**TASK DETAILS**
Copy out the entries that come next, exactly.

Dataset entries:
======
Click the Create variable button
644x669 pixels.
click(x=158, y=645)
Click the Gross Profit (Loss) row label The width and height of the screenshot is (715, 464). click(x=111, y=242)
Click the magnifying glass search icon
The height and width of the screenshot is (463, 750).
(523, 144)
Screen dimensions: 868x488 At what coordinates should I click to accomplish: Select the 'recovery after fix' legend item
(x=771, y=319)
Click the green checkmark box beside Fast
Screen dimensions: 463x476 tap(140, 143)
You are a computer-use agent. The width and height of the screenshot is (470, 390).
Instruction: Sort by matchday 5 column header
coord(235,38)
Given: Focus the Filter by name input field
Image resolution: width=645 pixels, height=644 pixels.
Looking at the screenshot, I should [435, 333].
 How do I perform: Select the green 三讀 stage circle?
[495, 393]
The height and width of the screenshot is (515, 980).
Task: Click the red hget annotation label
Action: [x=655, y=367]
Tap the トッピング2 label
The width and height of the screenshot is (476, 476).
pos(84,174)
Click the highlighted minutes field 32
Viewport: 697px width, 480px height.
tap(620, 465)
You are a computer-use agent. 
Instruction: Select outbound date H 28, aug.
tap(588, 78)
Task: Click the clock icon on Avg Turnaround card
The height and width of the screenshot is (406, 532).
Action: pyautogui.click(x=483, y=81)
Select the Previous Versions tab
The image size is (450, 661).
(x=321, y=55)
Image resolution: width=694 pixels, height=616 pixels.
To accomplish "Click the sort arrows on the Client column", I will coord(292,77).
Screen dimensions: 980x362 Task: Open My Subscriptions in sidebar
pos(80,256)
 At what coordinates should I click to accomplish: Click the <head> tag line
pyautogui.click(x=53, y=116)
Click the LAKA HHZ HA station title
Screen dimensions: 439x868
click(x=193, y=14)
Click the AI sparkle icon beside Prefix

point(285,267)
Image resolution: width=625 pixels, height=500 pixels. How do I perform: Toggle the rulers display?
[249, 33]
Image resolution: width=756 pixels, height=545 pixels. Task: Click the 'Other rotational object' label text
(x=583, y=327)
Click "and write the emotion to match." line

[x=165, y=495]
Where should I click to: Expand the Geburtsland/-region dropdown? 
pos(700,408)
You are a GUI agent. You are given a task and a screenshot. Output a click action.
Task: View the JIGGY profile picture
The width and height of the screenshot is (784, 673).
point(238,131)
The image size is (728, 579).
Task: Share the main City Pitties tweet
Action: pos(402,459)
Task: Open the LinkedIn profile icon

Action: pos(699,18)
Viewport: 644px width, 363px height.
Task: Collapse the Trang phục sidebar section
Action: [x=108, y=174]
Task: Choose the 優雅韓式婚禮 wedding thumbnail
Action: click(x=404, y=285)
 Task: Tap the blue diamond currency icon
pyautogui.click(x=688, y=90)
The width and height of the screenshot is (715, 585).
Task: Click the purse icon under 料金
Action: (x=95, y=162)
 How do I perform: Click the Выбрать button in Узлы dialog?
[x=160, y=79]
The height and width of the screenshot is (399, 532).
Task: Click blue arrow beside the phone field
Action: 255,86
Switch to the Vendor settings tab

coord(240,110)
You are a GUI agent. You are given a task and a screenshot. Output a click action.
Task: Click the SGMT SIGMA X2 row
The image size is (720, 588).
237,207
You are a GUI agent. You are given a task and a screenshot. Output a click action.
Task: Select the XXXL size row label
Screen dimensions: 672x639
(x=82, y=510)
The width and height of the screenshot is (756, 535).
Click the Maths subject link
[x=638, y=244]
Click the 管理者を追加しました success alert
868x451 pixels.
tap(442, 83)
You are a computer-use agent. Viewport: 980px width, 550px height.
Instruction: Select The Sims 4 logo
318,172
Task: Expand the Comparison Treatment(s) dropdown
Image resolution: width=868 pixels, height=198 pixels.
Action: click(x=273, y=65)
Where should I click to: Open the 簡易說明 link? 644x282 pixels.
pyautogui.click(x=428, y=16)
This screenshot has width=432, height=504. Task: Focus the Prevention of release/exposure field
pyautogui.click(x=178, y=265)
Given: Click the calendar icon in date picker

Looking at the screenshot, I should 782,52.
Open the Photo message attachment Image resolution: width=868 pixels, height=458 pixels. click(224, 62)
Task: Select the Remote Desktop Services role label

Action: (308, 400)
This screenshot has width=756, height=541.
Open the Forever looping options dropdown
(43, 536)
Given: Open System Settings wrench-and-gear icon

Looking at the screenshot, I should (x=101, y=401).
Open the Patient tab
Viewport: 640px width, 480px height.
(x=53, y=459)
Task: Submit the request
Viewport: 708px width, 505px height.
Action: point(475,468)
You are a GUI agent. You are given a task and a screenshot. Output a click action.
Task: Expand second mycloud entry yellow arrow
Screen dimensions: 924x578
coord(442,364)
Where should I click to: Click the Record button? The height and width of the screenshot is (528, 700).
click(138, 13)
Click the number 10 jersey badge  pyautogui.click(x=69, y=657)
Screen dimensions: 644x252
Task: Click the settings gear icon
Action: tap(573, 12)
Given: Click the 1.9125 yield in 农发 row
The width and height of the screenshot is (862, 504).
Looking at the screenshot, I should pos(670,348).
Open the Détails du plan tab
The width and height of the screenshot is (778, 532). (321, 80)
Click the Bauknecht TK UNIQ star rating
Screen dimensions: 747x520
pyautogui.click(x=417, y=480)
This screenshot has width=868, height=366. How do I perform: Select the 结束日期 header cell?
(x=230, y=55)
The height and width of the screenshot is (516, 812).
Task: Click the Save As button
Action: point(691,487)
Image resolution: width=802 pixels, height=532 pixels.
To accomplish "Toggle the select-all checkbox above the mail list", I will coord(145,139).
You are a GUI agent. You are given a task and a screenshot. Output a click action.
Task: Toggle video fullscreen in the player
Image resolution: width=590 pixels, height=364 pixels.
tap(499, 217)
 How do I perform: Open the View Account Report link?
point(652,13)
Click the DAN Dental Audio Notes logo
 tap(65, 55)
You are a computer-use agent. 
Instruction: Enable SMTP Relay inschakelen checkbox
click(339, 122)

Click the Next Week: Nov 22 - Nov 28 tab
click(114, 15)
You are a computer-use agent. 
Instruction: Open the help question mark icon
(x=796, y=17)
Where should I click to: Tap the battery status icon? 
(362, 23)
======
**TASK ANSWER**
Click the Create variable button
644x669 pixels.
click(x=158, y=645)
Click the Gross Profit (Loss) row label The width and height of the screenshot is (715, 464). click(x=111, y=242)
Click the magnifying glass search icon
The height and width of the screenshot is (463, 750).
(523, 144)
Screen dimensions: 868x488 At what coordinates should I click to accomplish: Select the 'recovery after fix' legend item
(x=771, y=319)
Click the green checkmark box beside Fast
Screen dimensions: 463x476 tap(140, 143)
You are a computer-use agent. The width and height of the screenshot is (470, 390).
Instruction: Sort by matchday 5 column header
coord(235,38)
Given: Focus the Filter by name input field
Image resolution: width=645 pixels, height=644 pixels.
Looking at the screenshot, I should [435, 333].
 How do I perform: Select the green 三讀 stage circle?
[495, 393]
The height and width of the screenshot is (515, 980).
Task: Click the red hget annotation label
Action: [x=655, y=367]
Tap the トッピング2 label
The width and height of the screenshot is (476, 476).
pos(84,174)
Click the highlighted minutes field 32
Viewport: 697px width, 480px height.
tap(620, 465)
You are a computer-use agent. 
Instruction: Select outbound date H 28, aug.
tap(588, 78)
Task: Click the clock icon on Avg Turnaround card
The height and width of the screenshot is (406, 532).
Action: pyautogui.click(x=483, y=81)
Select the Previous Versions tab
The image size is (450, 661).
(x=321, y=55)
Image resolution: width=694 pixels, height=616 pixels.
To accomplish "Click the sort arrows on the Client column", I will coord(292,77).
Screen dimensions: 980x362 Task: Open My Subscriptions in sidebar
pos(80,256)
 At what coordinates should I click to accomplish: Click the <head> tag line
pyautogui.click(x=53, y=116)
Click the LAKA HHZ HA station title
Screen dimensions: 439x868
click(x=193, y=14)
Click the AI sparkle icon beside Prefix

point(285,267)
Image resolution: width=625 pixels, height=500 pixels. How do I perform: Toggle the rulers display?
[249, 33]
Image resolution: width=756 pixels, height=545 pixels. Task: Click the 'Other rotational object' label text
(x=583, y=327)
Click "and write the emotion to match." line

[x=165, y=495]
Where should I click to: Expand the Geburtsland/-region dropdown? 
pos(700,408)
You are a GUI agent. You are given a task and a screenshot. Output a click action.
Task: View the JIGGY profile picture
The width and height of the screenshot is (784, 673).
point(238,131)
The image size is (728, 579).
Task: Share the main City Pitties tweet
Action: pos(402,459)
Task: Open the LinkedIn profile icon

Action: pos(699,18)
Viewport: 644px width, 363px height.
Task: Collapse the Trang phục sidebar section
Action: [x=108, y=174]
Task: Choose the 優雅韓式婚禮 wedding thumbnail
Action: click(x=404, y=285)
 Task: Tap the blue diamond currency icon
pyautogui.click(x=688, y=90)
The width and height of the screenshot is (715, 585).
Task: Click the purse icon under 料金
Action: (x=95, y=162)
 How do I perform: Click the Выбрать button in Узлы dialog?
[x=160, y=79]
The height and width of the screenshot is (399, 532).
Task: Click blue arrow beside the phone field
Action: 255,86
Switch to the Vendor settings tab

coord(240,110)
You are a GUI agent. You are given a task and a screenshot. Output a click action.
Task: Click the SGMT SIGMA X2 row
The image size is (720, 588).
237,207
You are a GUI agent. You are given a task and a screenshot. Output a click action.
Task: Select the XXXL size row label
Screen dimensions: 672x639
(x=82, y=510)
The width and height of the screenshot is (756, 535).
Click the Maths subject link
[x=638, y=244]
Click the 管理者を追加しました success alert
868x451 pixels.
tap(442, 83)
You are a computer-use agent. Viewport: 980px width, 550px height.
Instruction: Select The Sims 4 logo
318,172
Task: Expand the Comparison Treatment(s) dropdown
Image resolution: width=868 pixels, height=198 pixels.
Action: click(x=273, y=65)
Where should I click to: Open the 簡易說明 link? 644x282 pixels.
pyautogui.click(x=428, y=16)
This screenshot has width=432, height=504. Task: Focus the Prevention of release/exposure field
pyautogui.click(x=178, y=265)
Given: Click the calendar icon in date picker

Looking at the screenshot, I should 782,52.
Open the Photo message attachment Image resolution: width=868 pixels, height=458 pixels. click(224, 62)
Task: Select the Remote Desktop Services role label

Action: (308, 400)
This screenshot has width=756, height=541.
Open the Forever looping options dropdown
(43, 536)
Given: Open System Settings wrench-and-gear icon

Looking at the screenshot, I should (x=101, y=401).
Open the Patient tab
Viewport: 640px width, 480px height.
(x=53, y=459)
Task: Submit the request
Viewport: 708px width, 505px height.
Action: point(475,468)
You are a GUI agent. You are given a task and a screenshot. Output a click action.
Task: Expand second mycloud entry yellow arrow
Screen dimensions: 924x578
coord(442,364)
Where should I click to: Click the Record button? The height and width of the screenshot is (528, 700).
click(138, 13)
Click the number 10 jersey badge  pyautogui.click(x=69, y=657)
Screen dimensions: 644x252
Task: Click the settings gear icon
Action: tap(573, 12)
Given: Click the 1.9125 yield in 农发 row
The width and height of the screenshot is (862, 504).
Looking at the screenshot, I should pos(670,348).
Open the Détails du plan tab
The width and height of the screenshot is (778, 532). (321, 80)
Click the Bauknecht TK UNIQ star rating
Screen dimensions: 747x520
pyautogui.click(x=417, y=480)
This screenshot has width=868, height=366. How do I perform: Select the 结束日期 header cell?
(x=230, y=55)
The height and width of the screenshot is (516, 812).
Task: Click the Save As button
Action: point(691,487)
Image resolution: width=802 pixels, height=532 pixels.
To accomplish "Toggle the select-all checkbox above the mail list", I will coord(145,139).
You are a GUI agent. You are given a task and a screenshot. Output a click action.
Task: Toggle video fullscreen in the player
Image resolution: width=590 pixels, height=364 pixels.
tap(499, 217)
 How do I perform: Open the View Account Report link?
point(652,13)
Click the DAN Dental Audio Notes logo
 tap(65, 55)
You are a computer-use agent. 
Instruction: Enable SMTP Relay inschakelen checkbox
click(339, 122)

Click the Next Week: Nov 22 - Nov 28 tab
click(114, 15)
You are a computer-use agent. 
Instruction: Open the help question mark icon
(x=796, y=17)
Where should I click to: Tap the battery status icon? 
(362, 23)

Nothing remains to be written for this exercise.